Wednesday, 21 July 2010

Repos Review: From Cracking climbs to broken dreams the race goes into its final days

From a rest day in Morzine-Avoriaz, the peloton emerged dazed and delirious as they headed into the second week of the race. Under the pressure of the Maillot Jaune, Evans cracked on the Col de la Madeleine, losing his jersey to the young Luxembourg rider Andy Schleck. A crack in his elbow translated into a crack in his form and the Aussie broke down in the post-stage media melee.

Bastille Day saw a National Holiday for the French, but the peloton it seemed were taking the day off too. Taking a somewhat leisurely pace they cruised through the day in a relaxed manner allowing a Portuguese rider to take a stage for the first time in 21 years. Paulino took the stage ahead of Kiryienka the last man to survive a breakaway that had been allowed to roll on ahead for much of the day.

Out of the mountains of the Alps, the sprinters returned to dominate the racing and once more HTC-Columbia made headlines. This time however it wasnt Cavendish himself, but his lead-out man and roommate, Mark Renshaw who had caused uproar. Likened to a gladiator in an arena he was lamblasted for head-butting Garmin -Transitions counterpart Julian Dean and later blocking sprinter Tyler Farrar. His actions saw him thrown off the Tour with no right to appeal. The news clearly upsetting Cavendish, he vowed to carry on and the torment and implications that he would be impacted by the loss of the abdicating Aussie were sure to make him all the more hungry for victory.

Stage 12 went to Spainish rider Rodriguez as he tried to put time into the top of the GC as Schleck and Contador played a clever game of poker. Tyler Farrar called it quits during the stage having ridden since stage 2 with a fractured wrist. A wry twist in the new Columbia-Garmin war, Cavendish was lessened one rival as he clawed his way back into contention for the Green Jersey.

Stage 13 saw Cavendish prove those who had written him off wrong as he took a 14th Tour victory ahead of his closest rivals. A last chance saloon before the Pyrenees, Bernie Eissel blasted the Manxman to the line in a sweet victory that saw him move to within grabbing distance of the Maillot Vert.

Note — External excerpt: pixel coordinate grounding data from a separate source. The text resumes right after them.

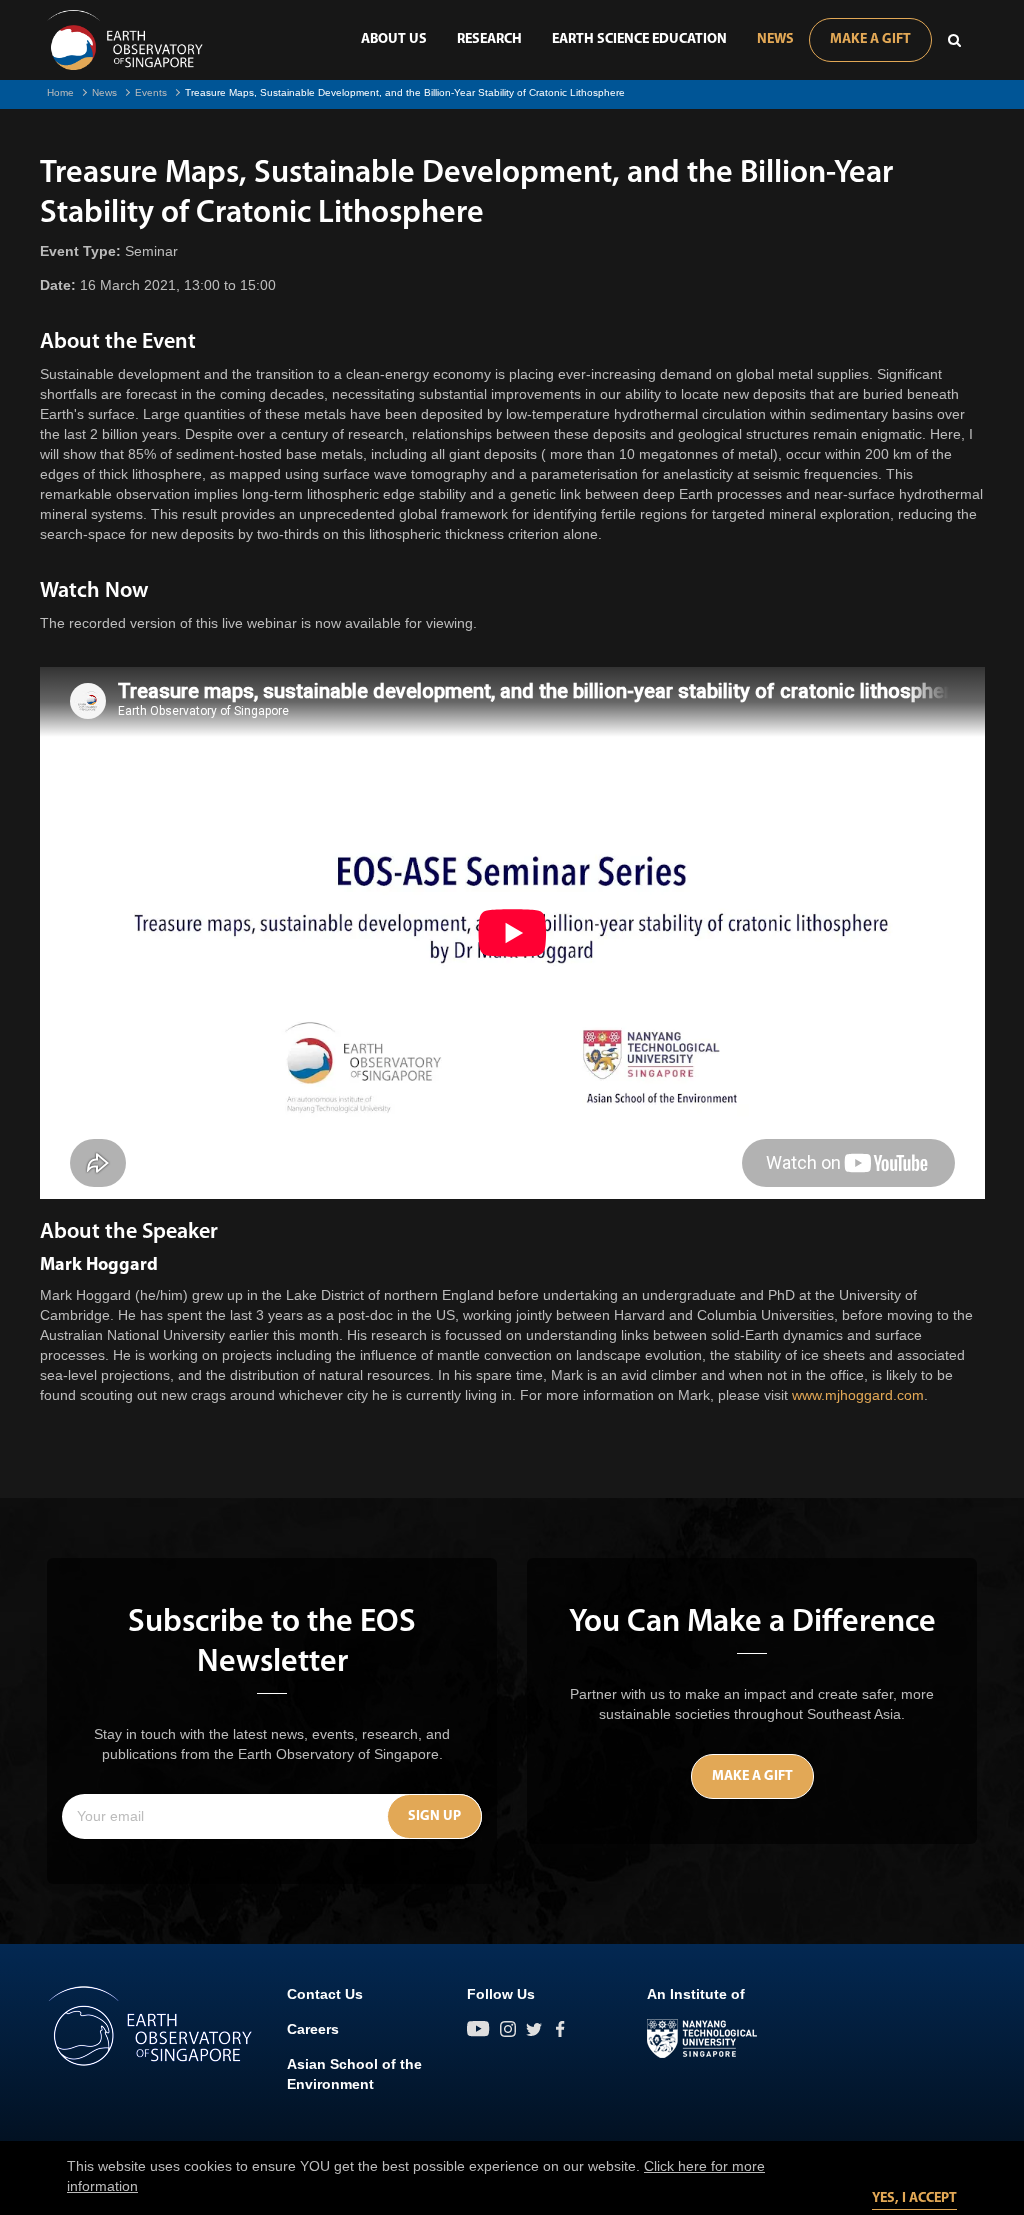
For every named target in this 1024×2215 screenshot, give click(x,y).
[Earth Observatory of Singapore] (125, 40)
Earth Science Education (639, 39)
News (775, 39)
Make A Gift (870, 39)
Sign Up (434, 1816)
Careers (313, 2029)
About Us (394, 39)
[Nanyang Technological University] (702, 2039)
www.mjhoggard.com (858, 1395)
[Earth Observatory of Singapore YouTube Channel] (478, 2029)
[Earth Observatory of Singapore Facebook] (560, 2029)
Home (60, 92)
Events (151, 92)
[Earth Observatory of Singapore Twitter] (534, 2029)
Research (489, 39)
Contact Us (325, 1994)
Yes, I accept (914, 2198)
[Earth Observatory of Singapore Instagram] (508, 2029)
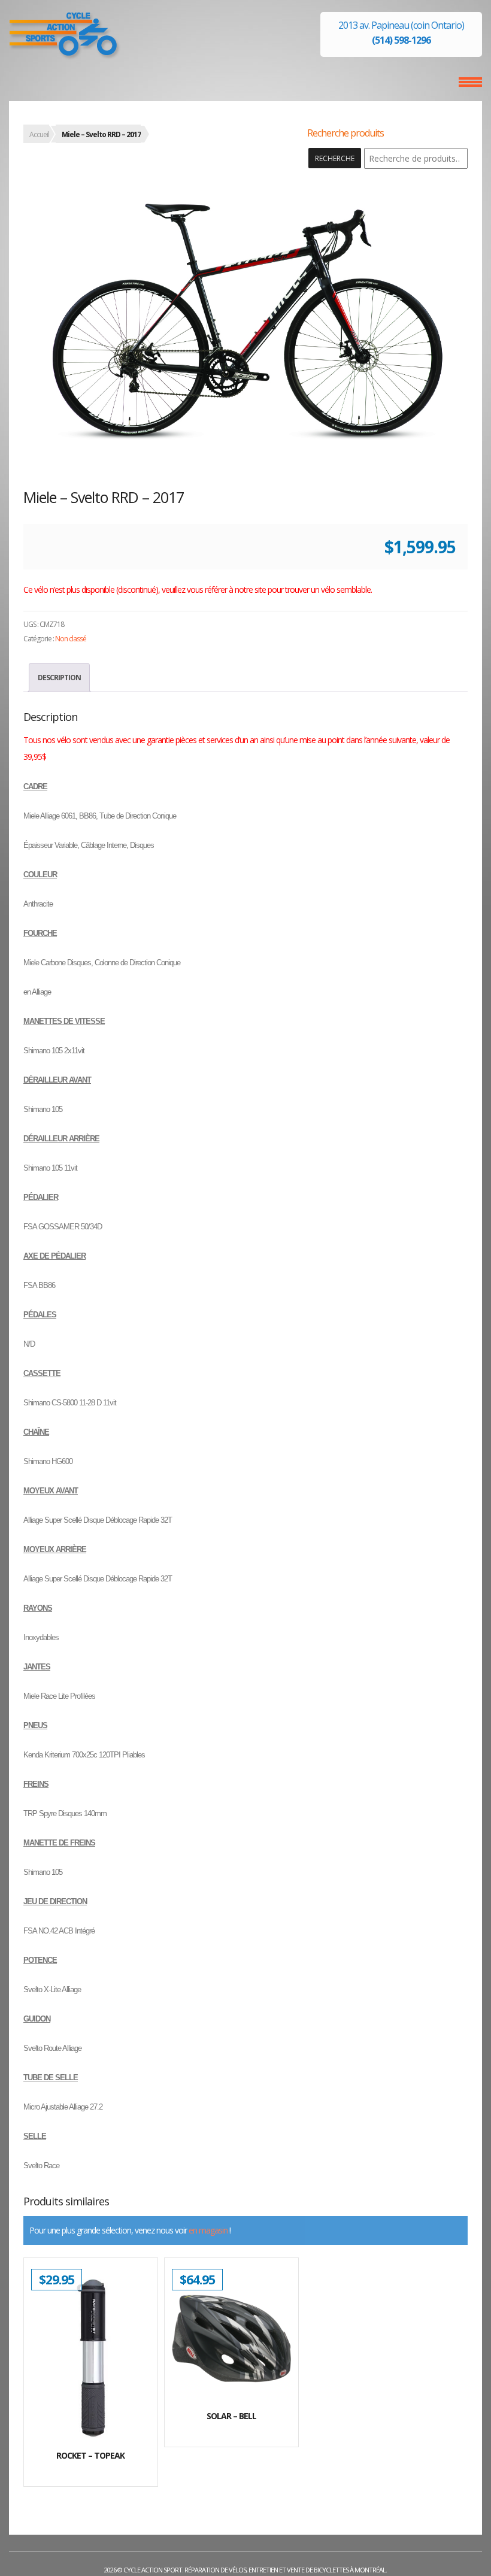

The peloton headed into the Pyrenees for the final mountain stages that would celebrate 100 years of Tour visits to the region. As Schleck and Contador played a chess match worthy of Grand Masters, Menchov and Sanchez slipped under the radar. Reaching a stalemate, Frenchman Riblon took the first of three French victories in the mountains of the Pyrenees.

Disaster struck the race leader, Schleck, on stage 15 as a mechanical caused a delay that saw him lose his Golden Fleece by a mere 8 seconds. In a controversial move that has since been labelled "Chaingate", his Spanish rival, Contador attacked ripping the jersey from his back. Opinion was divided in the cycling world, but the fans made their position clear on the matter, booing Contador as he stood on the podium.

Stage 16 saw Schleck refuse to take up his position at the front of the pack with the other jersey wearers, now back in the Maillot Blanc, but by the end of the stage he had repaired his relationship with his rival and asked fans not to continue booing. Brother Frank commented how Andy would now be more dangerous as they went into the second and final repos before a second ascent of the Tourmalet that will end in a summit finish on stage 17.

Stage 16 also saw Armstrong attack in a bid for one last horrah before the Tour Elder retires for a second and final time on Sunday. His attack came to nought however, as he lost out to Fedrigo in what was in the end a sprint finish.

With a summit finish on the Col du Tourmalet and Schleck wounded by his rival, stage 17 is sure to be phenomenal as the blue touch paper is lit once and for all with the Time Trial on Saturday sure to simply secure the jersey as a formality. Bar major accident or fiasco, the race is now surely only down to two men.

Meanwhile the Maillot Vert is far from certain with Cavendish breathing heavily down the necks of Petacchi and Hushovd who have ping ponged the jersey for much of the Tour. With two final sprint opportunities available and each rider as hungry as the other for the Jersey, it is sure to be battled out to the final bloody end.

Stage 17 sees the riders climb a final 198km in an action packed stage that will see all the GC names have their dig as the ultimate battle commences.